New Finnish cell study  below.
I have used Metformin & Simvastatin for quite some time - perhaps on flimsy evidence, at the beginning.
The problem with most of the Metformin-PCa studies is that they involve only diabetics. However the 2014 Swiss study  that convinced Dr. Myers to recommend it, did not involve men who were already using Metformin. I'm assuming that none of the 44 CRPC men were diabetic.
"Thirty-six percent of patients were progression-free at 12 wk, 9.1% were progression-free at 24 wk, and in two patients a confirmed ≥ 50% prostate-specific antigen (PSA) decline was demonstrated. In 23 patients (52.3%) we observed a prolongation of PSA DT after starting metformin."
"1000 mg twice daily" is a bit higher than my 500 mg thrice daily.
A number of human studies have shown a benefit for statin use in PCa, and there are good reasons why this might be so: (i) excessive accumulation of cholesterol in cancer cells, (ii) the ability of PCa cells to create androgens from cholesterol, & (iii) the ability of PCa cells to manufacture cholesterol.
I don't want to cherry-pick Simvastatin studies, & the name is only important in the context of the new study.
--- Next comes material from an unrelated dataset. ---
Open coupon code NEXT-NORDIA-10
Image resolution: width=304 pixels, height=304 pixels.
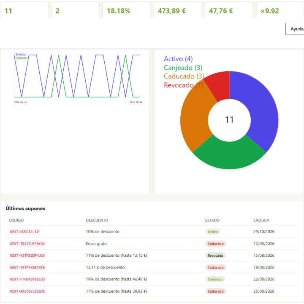[x=24, y=232]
The researchers were looking for possible synergy of statins with Metformin, & Simvastatin was the selected statin.
Why, given the human studies, should we be interested in cell studies at this point? Well, it's nice to know what might be going on in the body, & why each may be beneficial, & the degree to which the combination might be synergistic.
Turns out that we already have two cell/mouse studies that looked at the combination:
 (2014 - Ohio) "Here, we report that combination of simvastatin and metformin acts synergistically, within the pharmacologic range, to inhibit C4-2B3/B4 mCRPC cell viability, with minimal adverse effect on PrEC normal prostate epithelial cells, prevents invasion, migration, and colony formation, and inhibits primary tumor formation, cachexia, bone metastasis, and biochemical failure in a C4-2B4 orthotopic mouse model, through amelioration of CRPC metabolic aberrations."
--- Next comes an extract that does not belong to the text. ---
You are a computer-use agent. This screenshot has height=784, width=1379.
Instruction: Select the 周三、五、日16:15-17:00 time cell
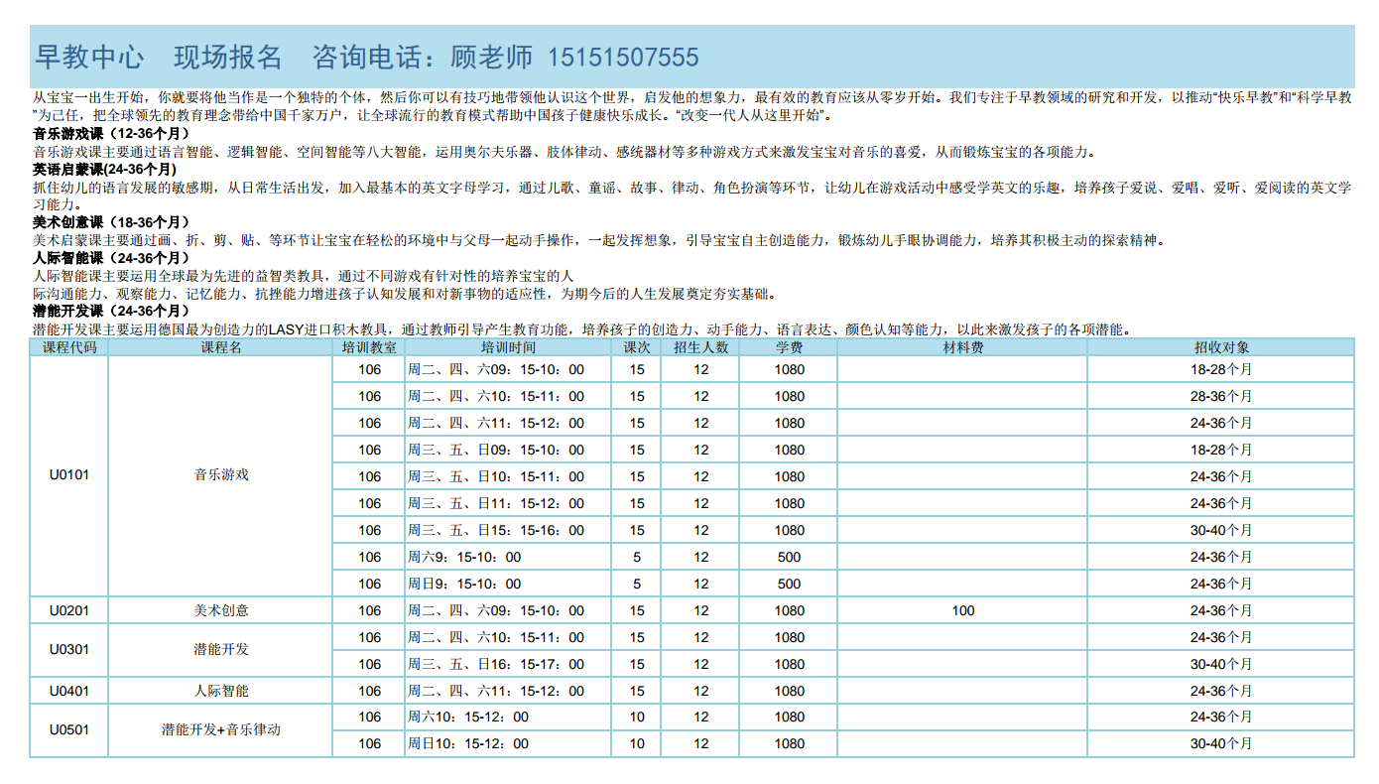[x=496, y=664]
 (Same team - 2014): "Because normal cells do not possess the same metabolic aberrations as metastatic CRPC cells, SIM+MET treatment had only a minimal effect on normal prostate epithelial cell viability, ~5% decrease in viability at the top-end of the pharmacological range.10 In stark contrast, SIM+MET treatment significantly inhibits metastatic CRPC cell viability and metastatic properties, ameliorates CRPC metabolic aberrations, and induces cell cycle arrest and necrotic cell death in CRPC cells. Although C4-2B cells are resistant to cell death by extrinsic apoptosis, they are not resistant to necrotic cell death, making SIM+MET an excellent novel potential chemotherapeutic option for apoptosis- and chemotherapy-resistant metastatic CRPC cells."
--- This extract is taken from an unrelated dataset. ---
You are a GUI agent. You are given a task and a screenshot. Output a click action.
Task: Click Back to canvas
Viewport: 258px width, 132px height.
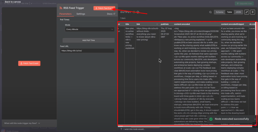coord(12,2)
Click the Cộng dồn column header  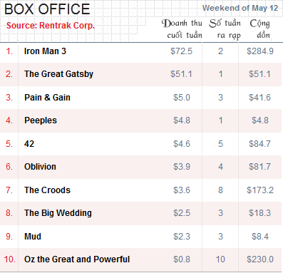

In the new study, which used PCa "(LNCaP) and normal (RWPE-1) prostate epithelial cell lines":
"Metformin decreased the relative cell number of LNCaP cells by inducing G1 cell cycle block, autophagy ... whereas RWPE-1 cells were resistant to metformin."
"However, RWPE-1 cells were sensitive to simvastatin, which induced G2 cell cycle block, autophagy and apoptosis ... in these cells."
"Combination of metformin and simvastatin ... increased autophagy and instead of apoptosis, induced necrosis in LNCaP cells. Synergistic effects were not observed in RWPE-1 cells."
"These results suggest, that prostate cancer cells may be more vulnerable to combined growth-inhibiting effects of metformin and simvastatin compared to normal cells. The data presented here provide evidence for the potency of combined metformin and statin, also at pharmacologic concentrations, as a chemotherapeutic option for prostate cancer."